**REQUIREMENT**
Put every line of the records below into a JSON list of strings, one string per line, leaving out blank lines.

**** EXTRACTED MATERIAL

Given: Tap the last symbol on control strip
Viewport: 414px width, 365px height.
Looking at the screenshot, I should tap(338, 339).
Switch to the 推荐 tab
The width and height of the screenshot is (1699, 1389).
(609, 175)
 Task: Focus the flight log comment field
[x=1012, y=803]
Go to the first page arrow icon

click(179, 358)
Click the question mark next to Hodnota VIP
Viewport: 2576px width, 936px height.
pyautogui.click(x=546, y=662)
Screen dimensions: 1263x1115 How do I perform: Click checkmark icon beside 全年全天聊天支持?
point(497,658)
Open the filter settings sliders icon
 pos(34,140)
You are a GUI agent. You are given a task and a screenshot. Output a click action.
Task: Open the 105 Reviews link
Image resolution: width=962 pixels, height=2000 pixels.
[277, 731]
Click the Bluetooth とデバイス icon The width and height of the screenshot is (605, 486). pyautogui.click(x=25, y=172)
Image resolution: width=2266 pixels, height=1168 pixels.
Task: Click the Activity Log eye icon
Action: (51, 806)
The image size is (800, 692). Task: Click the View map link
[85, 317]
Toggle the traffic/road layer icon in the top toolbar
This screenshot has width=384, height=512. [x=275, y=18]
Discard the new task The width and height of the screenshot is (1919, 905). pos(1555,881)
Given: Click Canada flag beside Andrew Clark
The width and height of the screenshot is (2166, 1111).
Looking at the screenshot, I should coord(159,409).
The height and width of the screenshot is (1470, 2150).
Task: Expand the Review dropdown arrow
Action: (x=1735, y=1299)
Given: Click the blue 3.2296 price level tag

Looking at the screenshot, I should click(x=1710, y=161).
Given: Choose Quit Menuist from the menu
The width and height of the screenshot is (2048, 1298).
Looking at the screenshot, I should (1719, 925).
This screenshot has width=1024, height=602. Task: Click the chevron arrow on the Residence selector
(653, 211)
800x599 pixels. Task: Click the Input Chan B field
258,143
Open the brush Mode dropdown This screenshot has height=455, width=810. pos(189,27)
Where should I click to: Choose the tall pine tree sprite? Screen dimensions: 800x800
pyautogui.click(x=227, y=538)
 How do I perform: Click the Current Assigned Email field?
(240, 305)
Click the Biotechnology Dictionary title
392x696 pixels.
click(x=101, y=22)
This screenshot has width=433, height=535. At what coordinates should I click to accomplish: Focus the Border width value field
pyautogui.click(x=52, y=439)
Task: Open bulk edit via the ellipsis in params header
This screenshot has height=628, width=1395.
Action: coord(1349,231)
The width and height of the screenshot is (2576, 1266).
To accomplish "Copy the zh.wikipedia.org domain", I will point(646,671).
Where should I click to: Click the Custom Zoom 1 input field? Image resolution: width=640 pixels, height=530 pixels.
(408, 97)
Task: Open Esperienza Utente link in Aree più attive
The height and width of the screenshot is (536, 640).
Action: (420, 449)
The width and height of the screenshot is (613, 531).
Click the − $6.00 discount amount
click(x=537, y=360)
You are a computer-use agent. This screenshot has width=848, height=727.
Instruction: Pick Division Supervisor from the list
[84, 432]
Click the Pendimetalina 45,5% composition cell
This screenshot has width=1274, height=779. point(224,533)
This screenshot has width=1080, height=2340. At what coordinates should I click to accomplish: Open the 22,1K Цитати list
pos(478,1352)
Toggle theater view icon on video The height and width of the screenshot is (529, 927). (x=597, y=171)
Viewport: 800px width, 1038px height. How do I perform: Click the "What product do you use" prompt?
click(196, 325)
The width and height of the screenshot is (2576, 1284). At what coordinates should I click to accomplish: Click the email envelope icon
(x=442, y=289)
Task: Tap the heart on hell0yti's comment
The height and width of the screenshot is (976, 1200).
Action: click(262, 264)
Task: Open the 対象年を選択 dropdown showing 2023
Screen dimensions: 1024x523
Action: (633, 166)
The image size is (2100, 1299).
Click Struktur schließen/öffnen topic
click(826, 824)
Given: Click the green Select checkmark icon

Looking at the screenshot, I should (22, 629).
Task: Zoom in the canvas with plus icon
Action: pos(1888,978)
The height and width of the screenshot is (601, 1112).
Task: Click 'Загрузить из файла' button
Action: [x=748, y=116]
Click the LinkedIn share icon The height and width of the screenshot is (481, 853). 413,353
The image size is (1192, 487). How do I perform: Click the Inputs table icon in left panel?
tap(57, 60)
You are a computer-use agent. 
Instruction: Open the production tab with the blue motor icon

********

**EXERCISE RESULT**
[
  "Given: Tap the last symbol on control strip",
  "Viewport: 414px width, 365px height.",
  "Looking at the screenshot, I should tap(338, 339).",
  "Switch to the 推荐 tab",
  "The width and height of the screenshot is (1699, 1389).",
  "(609, 175)",
  " Task: Focus the flight log comment field",
  "[x=1012, y=803]",
  "Go to the first page arrow icon",
  "click(179, 358)",
  "Click the question mark next to Hodnota VIP",
  "Viewport: 2576px width, 936px height.",
  "pyautogui.click(x=546, y=662)",
  "Screen dimensions: 1263x1115 How do I perform: Click checkmark icon beside 全年全天聊天支持?",
  "point(497,658)",
  "Open the filter settings sliders icon",
  " pos(34,140)",
  "You are a GUI agent. You are given a task and a screenshot. Output a click action.",
  "Task: Open the 105 Reviews link",
  "Image resolution: width=962 pixels, height=2000 pixels.",
  "[277, 731]",
  "Click the Bluetooth とデバイス icon The width and height of the screenshot is (605, 486). pyautogui.click(x=25, y=172)",
  "Image resolution: width=2266 pixels, height=1168 pixels.",
  "Task: Click the Activity Log eye icon",
  "Action: (51, 806)",
  "The image size is (800, 692). Task: Click the View map link",
  "[85, 317]",
  "Toggle the traffic/road layer icon in the top toolbar",
  "This screenshot has width=384, height=512. [x=275, y=18]",
  "Discard the new task The width and height of the screenshot is (1919, 905). pos(1555,881)",
  "Given: Click Canada flag beside Andrew Clark",
  "The width and height of the screenshot is (2166, 1111).",
  "Looking at the screenshot, I should coord(159,409).",
  "The height and width of the screenshot is (1470, 2150).",
  "Task: Expand the Review dropdown arrow",
  "Action: (x=1735, y=1299)",
  "Given: Click the blue 3.2296 price level tag",
  "Looking at the screenshot, I should click(x=1710, y=161).",
  "Given: Choose Quit Menuist from the menu",
  "The width and height of the screenshot is (2048, 1298).",
  "Looking at the screenshot, I should (1719, 925).",
  "This screenshot has width=1024, height=602. Task: Click the chevron arrow on the Residence selector",
  "(653, 211)",
  "800x599 pixels. Task: Click the Input Chan B field",
  "258,143",
  "Open the brush Mode dropdown This screenshot has height=455, width=810. pos(189,27)",
  "Where should I click to: Choose the tall pine tree sprite? Screen dimensions: 800x800",
  "pyautogui.click(x=227, y=538)",
  " How do I perform: Click the Current Assigned Email field?",
  "(240, 305)",
  "Click the Biotechnology Dictionary title",
  "392x696 pixels.",
  "click(x=101, y=22)",
  "This screenshot has width=433, height=535. At what coordinates should I click to accomplish: Focus the Border width value field",
  "pyautogui.click(x=52, y=439)",
  "Task: Open bulk edit via the ellipsis in params header",
  "This screenshot has height=628, width=1395.",
  "Action: coord(1349,231)",
  "The width and height of the screenshot is (2576, 1266).",
  "To accomplish \"Copy the zh.wikipedia.org domain\", I will point(646,671).",
  "Where should I click to: Click the Custom Zoom 1 input field? Image resolution: width=640 pixels, height=530 pixels.",
  "(408, 97)",
  "Task: Open Esperienza Utente link in Aree più attive",
  "The height and width of the screenshot is (536, 640).",
  "Action: (420, 449)",
  "The width and height of the screenshot is (613, 531).",
  "Click the − $6.00 discount amount",
  "click(x=537, y=360)",
  "You are a computer-use agent. This screenshot has width=848, height=727.",
  "Instruction: Pick Division Supervisor from the list",
  "[84, 432]",
  "Click the Pendimetalina 45,5% composition cell",
  "This screenshot has width=1274, height=779. point(224,533)",
  "This screenshot has width=1080, height=2340. At what coordinates should I click to accomplish: Open the 22,1K Цитати list",
  "pos(478,1352)",
  "Toggle theater view icon on video The height and width of the screenshot is (529, 927). (x=597, y=171)",
  "Viewport: 800px width, 1038px height. How do I perform: Click the \"What product do you use\" prompt?",
  "click(196, 325)",
  "The width and height of the screenshot is (2576, 1284). At what coordinates should I click to accomplish: Click the email envelope icon",
  "(x=442, y=289)",
  "Task: Tap the heart on hell0yti's comment",
  "The height and width of the screenshot is (976, 1200).",
  "Action: click(262, 264)",
  "Task: Open the 対象年を選択 dropdown showing 2023",
  "Screen dimensions: 1024x523",
  "Action: (633, 166)",
  "The image size is (2100, 1299).",
  "Click Struktur schließen/öffnen topic",
  "click(826, 824)",
  "Given: Click the green Select checkmark icon",
  "Looking at the screenshot, I should (22, 629).",
  "Task: Zoom in the canvas with plus icon",
  "Action: pos(1888,978)",
  "The height and width of the screenshot is (601, 1112).",
  "Task: Click 'Загрузить из файла' button",
  "Action: [x=748, y=116]",
  "Click the LinkedIn share icon The height and width of the screenshot is (481, 853). 413,353",
  "The image size is (1192, 487). How do I perform: Click the Inputs table icon in left panel?",
  "tap(57, 60)",
  "You are a computer-use agent. ",
  "Instruction: Open the production tab with the blue motor icon"
]